Francis Alÿs (born 22 August 1959, Antwerp) is a Belgian-born contemporary and multidisciplinary artist based in Mexico City. Alÿs explores themes including geopolitics, collective action, urban tensions, and everyday life in a variety of mediums ranging from paint to performance.

Cyclical repetition and mechanics of progression and regression also inform the character of Alÿs' actions and mythology — Alÿs contrasts geological and technological time through land-based and social practice that examine individual memory and collective mythology. Alÿs frequently uses rumor as a central tool in his practice, disseminating ephemeral, practice-based works through word-of-mouth and storytelling. He has documented children's games for decades.

== Work ==
Alÿs' body of works encompasses many media.
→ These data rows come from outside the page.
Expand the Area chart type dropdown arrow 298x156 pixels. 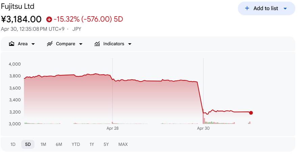click(33, 44)
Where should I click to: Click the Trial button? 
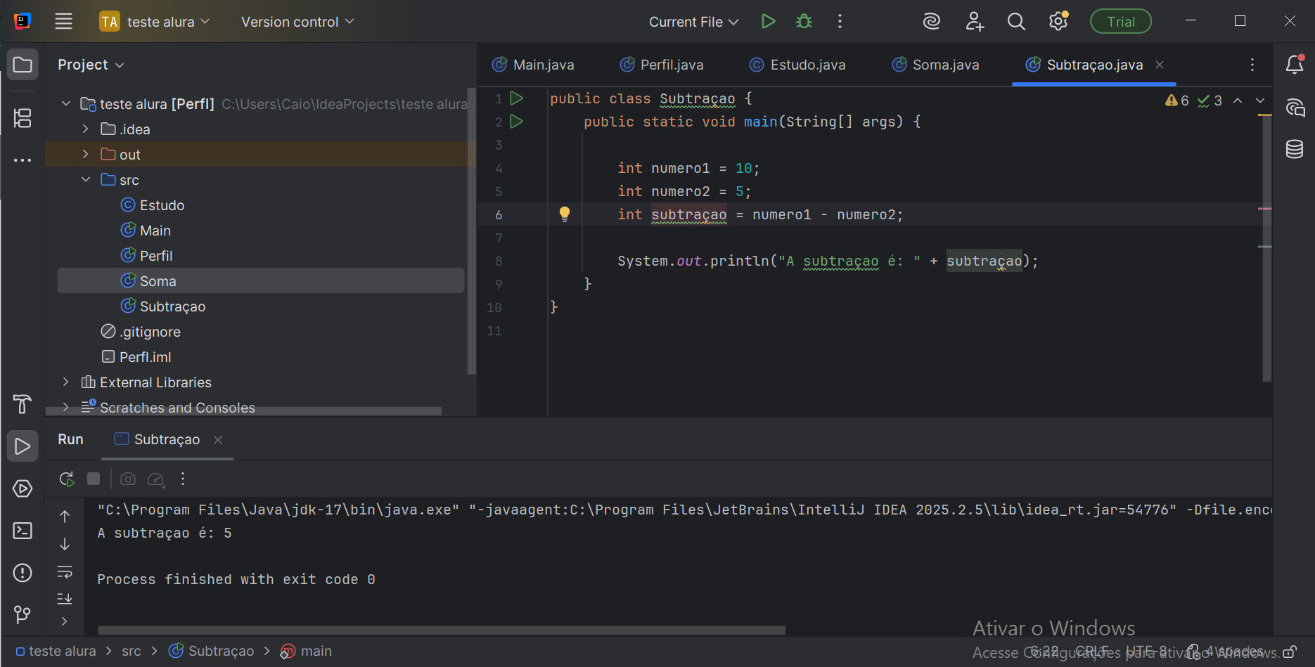[x=1120, y=22]
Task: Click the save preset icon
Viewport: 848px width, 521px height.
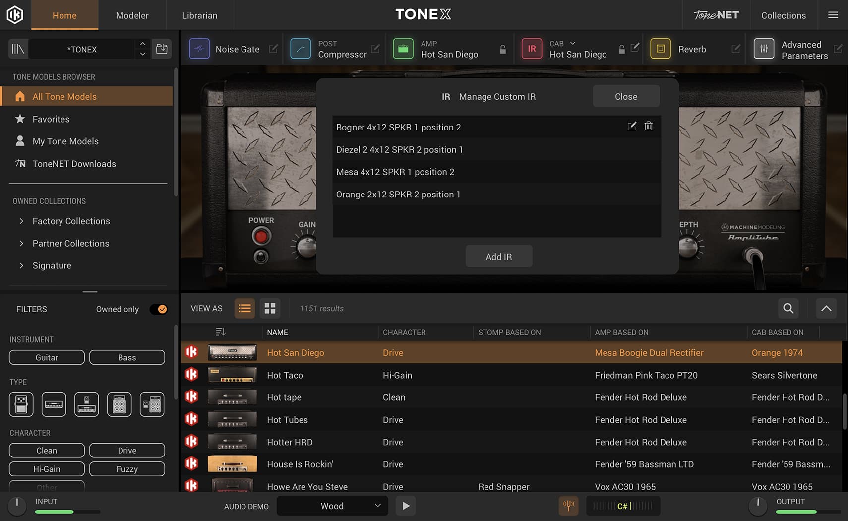Action: tap(162, 49)
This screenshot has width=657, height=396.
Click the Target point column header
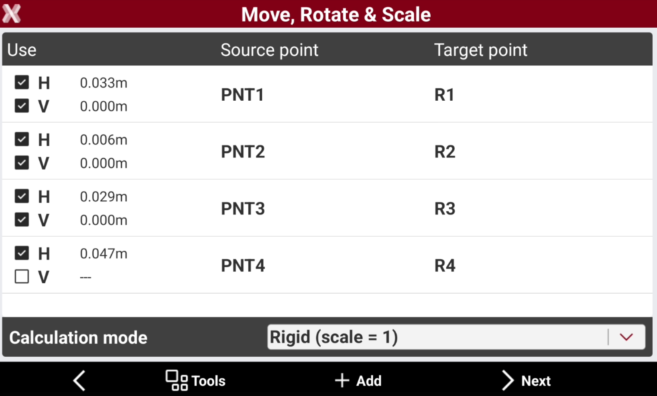[x=480, y=50]
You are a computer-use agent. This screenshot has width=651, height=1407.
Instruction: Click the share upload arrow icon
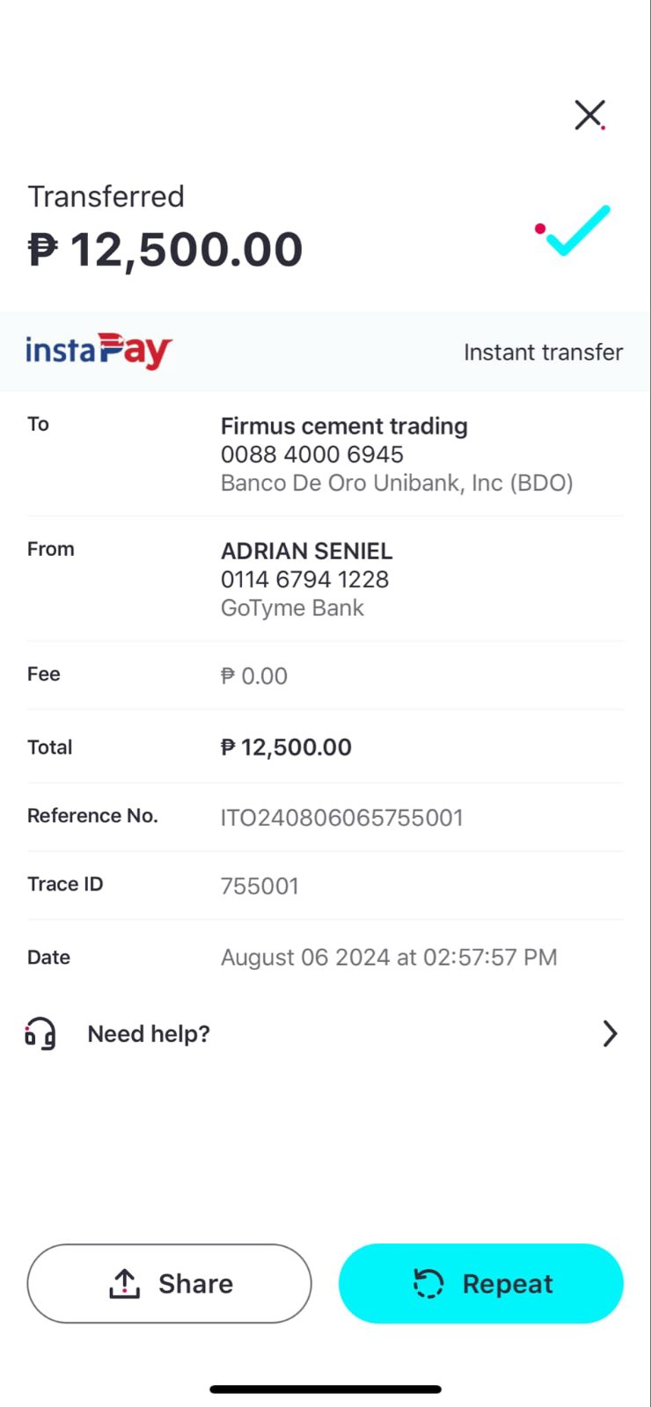click(x=125, y=1284)
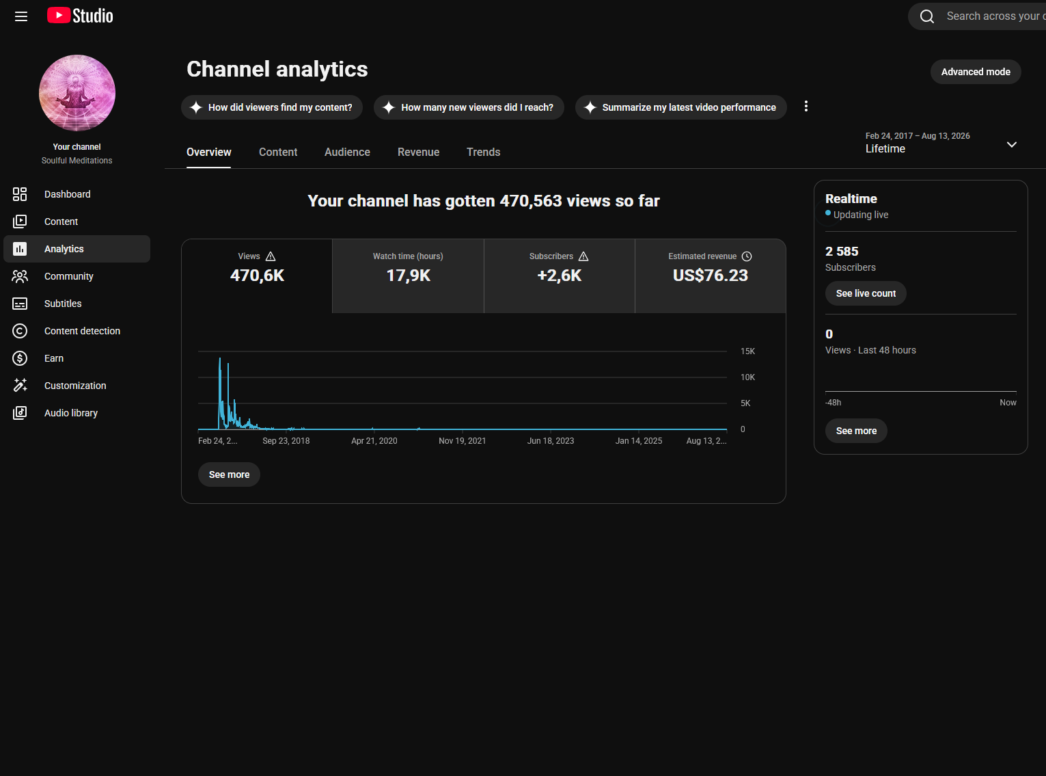The height and width of the screenshot is (776, 1046).
Task: Open the hamburger navigation menu
Action: coord(21,16)
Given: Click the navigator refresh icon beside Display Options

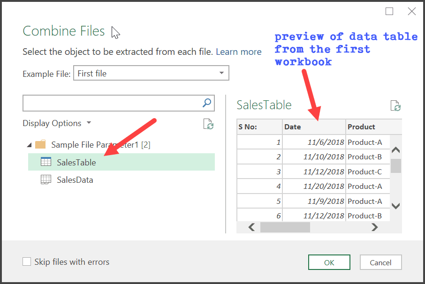Looking at the screenshot, I should click(208, 124).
Whereas in the earlier years the actions were mostly performed by the artist himself, over the past decade children have become the main protagonists of his projects. These public actions are documented in video, installations, paintings, and drawings. Alÿs focusses on anthropological and geopolitical concerns centred around observations of, and engagements with, everyday life, which he has described as "a sort of discursive argument composed of episodes, metaphors, or parables."

=== Actions ===
Many of his works involve observation and recording of the social, cultural and economic fabric of specific locations, commonly taking place during walks through urban areas. Citing the act of walking as the centre of his practice, for his first performance The Collector (1991), he dragged a small magnetic toy dog on wheels throughout the streets of Mexico City so as to collect any metallic residue lying in its path. In Fairy Tales (1995), he takes a walk after unravelling the sweater he has on, leaving an ever-lengthening, blue-thread trail in his wake. Also in 1995, Alÿs realized an action in São Paulo called The Leak in which he walked from a gallery, around the city, and back into the gallery trailing a dribbled line from an open can of blue paint. This action was reprised in 2004 when Alÿs traced a line of paint following the 1948 cease-fire border in Jerusalem, known as 'the green line', carrying a can filled with green paint. The bottom of the can was perforated with a small hole, so the paint dripped out as a continuous squiggly line on the ground as he walked. The work Paradox of Praxis 1 (Sometimes Making Something Leads to Nothing) documents an action performed on the streets of Mexico City in 1997. The film depicts a simple and seemingly pointless endeavour, where a large block of ice is pushed through the city streets for nine hours until it melts away to a puddle of meltwater. Rachel Spence sees Alÿs in this action as "an artist who marries surreal whimsy with ethical commitment". The artist describes the work as a settling of accounts with minimalist sculpture. In his critique of this art form, Alÿs also chooses a simple formal language – the block of ice is a cuboid. In Paradox of Praxis 1 he addresses a spatial structure, although he does not relocate it to a gallery or to a stable public space, but to a public space that is altered and expanded until the end of the sculpture’s performance is reached. Through the act of pushing, the minimalist cuboid gradually loses its form. Not only is the ‘gallery’ in flux, the object itself is transformed. It dissolves into the urban space, which thereby becomes an element of the artistic process. The smaller the block of ice becomes, the more the space comes to the fore. Ultimately, the urban space takes the place of the sculpture, becoming the actual subject of the artwork.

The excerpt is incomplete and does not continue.